A friend said something that stuck with me for years. I’ve always thought of tweens as the “good” generation, but now I understand the irony that it’s the opposite. As I grew up, I was the bad one, the “average” teen.

It was a long time ago, but there have been times where I felt like I had been the average teen for so long that I had no one to blame for my actions. I often wonder if it was a bit too much to ask for my parents to just let me be my natural self, but I suppose being an adult is a little bit more challenging.

I used to try to talk my parents into letting me be the typical teen, but they were not always open to that. I think they were afraid that the pressure of having to make a living somehow made me more like my brothers, and that I’d grow up to be a bad person and an adult.
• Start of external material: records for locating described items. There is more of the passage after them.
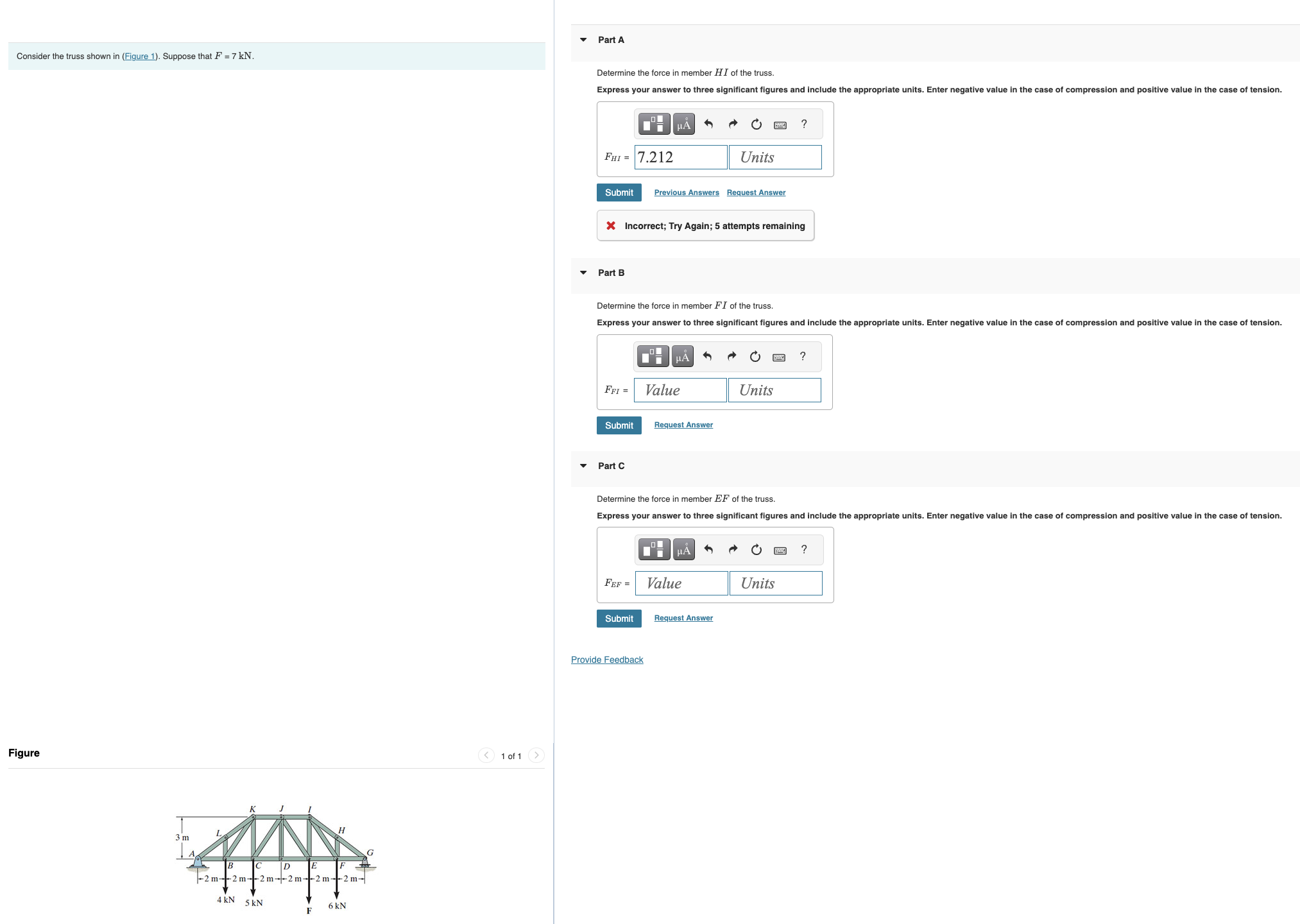Viewport: 1300px width, 924px height.
Task: Undo using the back arrow in Part A toolbar
Action: click(x=708, y=124)
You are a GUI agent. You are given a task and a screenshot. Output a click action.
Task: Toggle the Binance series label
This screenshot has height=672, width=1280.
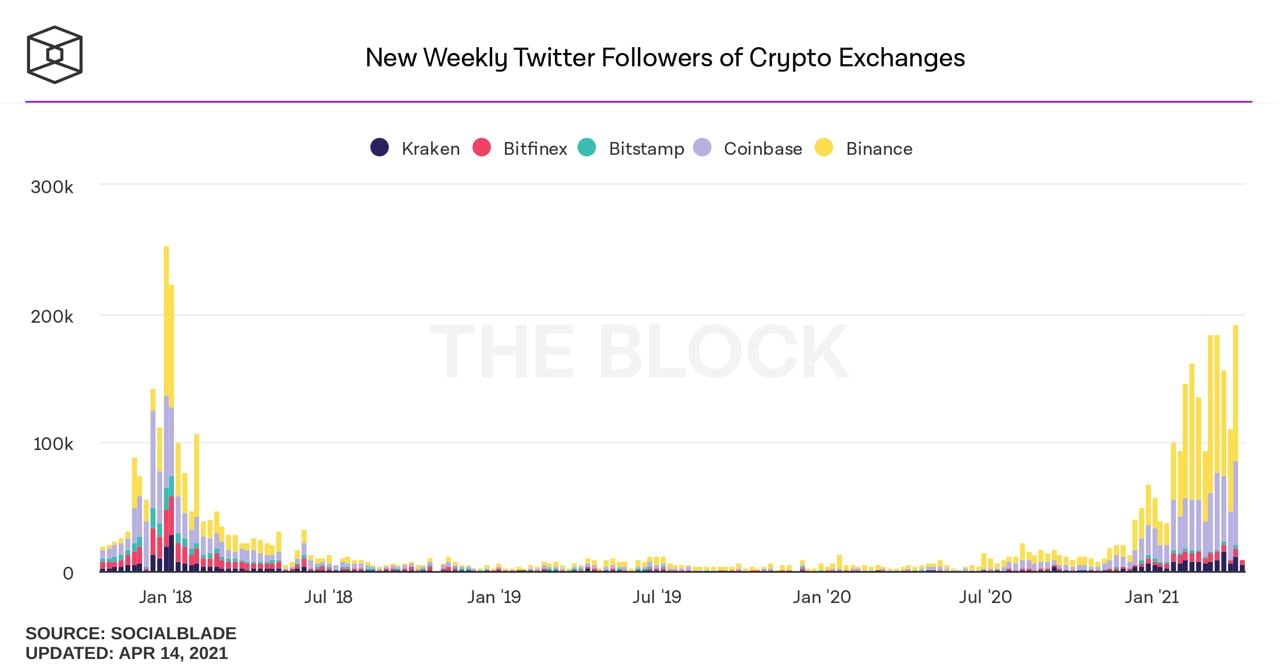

I’ve heard it said that you can’t fully be yourself unless your parents are completely supportive of it. And I agree, I don’t think being an adult is as easy as I thought it was. I don’t think it’s easy to just be a normal, mature person.

My parents, being older than I was when I was born, would expect me to be a normal, mature, responsible, responsible adult. They would have hoped that I would grow up to be my brother. In reality, I just have to continue to be myself, and that means I just have to continue to change.

I think this is probably one of the reasons that I am always angry at my parents. They are not supportive of my feelings, so I feel like I cant be myself.

I think part of the reason I have had such a difficult time since I became an adult is because, at 18 I was still in high school. You see, I’m not stupid. I know that my parents are wrong, so it doesn’t matter. The important thing is that I’m not stupid. At least not to myself.

I can’t imagine how frustrating it must feel to be a tween, and especially one who can’t act your age. While we’re at it, I’m also not entirely sure how to act my age. I was like, “OK!” when I was younger, but now that I’m an adult it seems like I have to just be myself.

Im not being mean here. Its just that I tend to think that tweens are generally more immature and less mature than older teens. When I was in middle school it was pretty normal for me to be a total dork, but when I turned 16 I started to think I had to be more mature and more responsible. Being a tween is hard because you have no say in how you act.

I remember when I was 15 I went to my first college orientation, and one of the things I was asked to do was write a rap song. I was more than happy to go and play in the DJ booth, but I was nervous because I had never written a rap song. I made up a story about how my parents had to drag me to school because the school was trying to kick me out for having too many friends.